The High Court decision on this point had been greeted with considerable surprise. The reasoning accepted by the Judge and reviewed in the Court of Appeal was difficult for anyone with a passing knowledge of the way the general permission was intended to operate, to accept. The Court of Appeal has set the record straight. Along the way it also dealt with the Commissioner’s argument that the expenditure in question was capital in nature and therefore non-deductible, an argument that the High Court had not needed to deal with because of its primary conclusion.

The expenditure in question was incurred on payroll and consultants, marketing and travel, rent and occupancy and overheads, all said by NRS to be directed at maximising dividend returns from its overseas subsidiaries and discharging its governance obligations. NRS set the strategic plan for its group as a whole and monitored the implementation of that and the business activities undertaken by its subsidiaries. Its claim was based on the argument that expenditure in doing these things was incurred in deriving the dividends paid to it by the subsidiaries.

The Court of Appeal canvassed authorities of longstanding and held that both limbs of the general permission, and therefore the special deduction related to foreign dividends, refer to “whatever is productive of the assessable income,“ citing the High Court of Australia in Ronpibon Tin NL v FCT (1949) 78 CLR 47.

The legislative history relating to the treatment of foreign dividends was then considered but it was found not to support any suggestion that the nexus between income and deductions should be narrowed. Aspects of the treatment of foreign dividends that were an oversight, because of the way the regime had changed over time, did not support the Commissioner’s argument that a different and closer nexus was required for a deduction.

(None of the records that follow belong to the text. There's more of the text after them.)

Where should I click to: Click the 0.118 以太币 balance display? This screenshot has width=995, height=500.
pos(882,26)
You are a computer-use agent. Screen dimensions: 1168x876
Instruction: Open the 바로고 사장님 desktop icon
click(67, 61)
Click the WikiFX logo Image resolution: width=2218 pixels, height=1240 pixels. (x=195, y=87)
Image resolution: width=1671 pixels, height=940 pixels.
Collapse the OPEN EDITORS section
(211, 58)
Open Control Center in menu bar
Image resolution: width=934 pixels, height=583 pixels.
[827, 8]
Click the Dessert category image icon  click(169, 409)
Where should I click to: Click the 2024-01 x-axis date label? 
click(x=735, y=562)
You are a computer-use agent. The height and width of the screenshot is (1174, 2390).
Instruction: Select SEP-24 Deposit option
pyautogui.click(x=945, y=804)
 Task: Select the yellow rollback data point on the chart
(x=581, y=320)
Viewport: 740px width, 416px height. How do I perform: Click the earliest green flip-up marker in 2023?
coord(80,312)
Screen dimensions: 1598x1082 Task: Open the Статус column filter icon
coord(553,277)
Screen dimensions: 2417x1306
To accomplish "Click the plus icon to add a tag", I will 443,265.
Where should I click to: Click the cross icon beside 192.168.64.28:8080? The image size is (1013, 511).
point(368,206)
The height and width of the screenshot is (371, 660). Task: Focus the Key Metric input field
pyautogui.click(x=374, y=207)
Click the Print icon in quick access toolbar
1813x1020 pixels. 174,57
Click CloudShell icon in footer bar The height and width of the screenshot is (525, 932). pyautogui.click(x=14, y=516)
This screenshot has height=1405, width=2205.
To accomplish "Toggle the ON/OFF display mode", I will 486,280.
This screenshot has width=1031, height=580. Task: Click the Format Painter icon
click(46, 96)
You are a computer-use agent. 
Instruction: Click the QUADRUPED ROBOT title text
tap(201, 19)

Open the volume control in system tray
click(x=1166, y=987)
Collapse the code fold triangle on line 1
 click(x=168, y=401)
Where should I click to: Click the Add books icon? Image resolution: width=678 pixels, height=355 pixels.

Finally, the Court dealt with the argument that the expenditure was capital. Essentially the Revenue’s argument was that the expenditure was incurred to improve capital assets, namely the subsidiaries themselves. NRS countered by saying that this was an attempt to rerun arguments over the deduction of interest where there was both a capital and a revenue outcome in prospect. Cases such as Brierley and Pacific Rendezvous make it clear that as long as the revenue outcome for which the expenditure is incurred can be said to apply to the whole of the outlay, it does not matter that there is a collateral capital benefit. However the Court did not accept the analogy with the interest cases, because it said Parliament had retained the capital limitation when providing for a deduction in relation to foreign dividends. So it looked at the matter on first principles. This writer is not convinced that the Court was right to dismiss the analogy with the interest cases because the permission for deducting interest also coexisted with the capital limitation. Be that as it may, the Court of Appeal found on first principles that the expenditure by NRS was to facilitate the operations of its subsidiaries rather than improve their capital position. The expenditure comprised outlays that were regular and recurrent and so were manifestly revenue in nature.

The High Court decision was, with respect, an aberration. It is good that it has been corrected. It is also good that a silly attempt by the Commissioner to deny deductions has been scotched. In this writer’s view, they were clearly intended to be available to a taxpayer investing in companies overseas, from which exempt dividends would be earned.